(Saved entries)
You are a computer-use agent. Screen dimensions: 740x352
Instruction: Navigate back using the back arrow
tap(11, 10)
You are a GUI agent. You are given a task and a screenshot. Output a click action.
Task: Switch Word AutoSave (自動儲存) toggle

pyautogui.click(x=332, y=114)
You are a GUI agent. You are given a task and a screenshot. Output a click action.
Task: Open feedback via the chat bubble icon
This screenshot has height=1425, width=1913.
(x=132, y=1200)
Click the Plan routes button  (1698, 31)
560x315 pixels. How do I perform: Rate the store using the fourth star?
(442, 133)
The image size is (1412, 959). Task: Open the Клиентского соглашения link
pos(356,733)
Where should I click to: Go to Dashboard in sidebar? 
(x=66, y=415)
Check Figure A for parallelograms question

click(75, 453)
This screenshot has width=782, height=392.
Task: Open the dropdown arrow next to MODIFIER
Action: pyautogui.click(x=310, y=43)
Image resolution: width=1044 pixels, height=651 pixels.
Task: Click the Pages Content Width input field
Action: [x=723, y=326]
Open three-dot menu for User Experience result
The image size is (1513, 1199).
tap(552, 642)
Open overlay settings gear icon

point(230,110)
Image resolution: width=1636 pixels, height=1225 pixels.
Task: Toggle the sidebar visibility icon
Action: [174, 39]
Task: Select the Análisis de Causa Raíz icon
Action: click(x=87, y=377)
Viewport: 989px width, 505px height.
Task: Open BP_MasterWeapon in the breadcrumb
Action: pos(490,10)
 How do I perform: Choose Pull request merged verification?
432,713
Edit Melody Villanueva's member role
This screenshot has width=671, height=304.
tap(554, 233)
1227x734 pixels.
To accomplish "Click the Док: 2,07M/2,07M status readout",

§ **What you have to do**: Return the lines above, starting at the one that contains "Edit Melody Villanueva's member role" and running through the last, exactly as they appear, with no extra lines.

§ **Answer section**:
Edit Melody Villanueva's member role
This screenshot has width=671, height=304.
tap(554, 233)
1227x734 pixels.
To accomplish "Click the Док: 2,07M/2,07M status readout",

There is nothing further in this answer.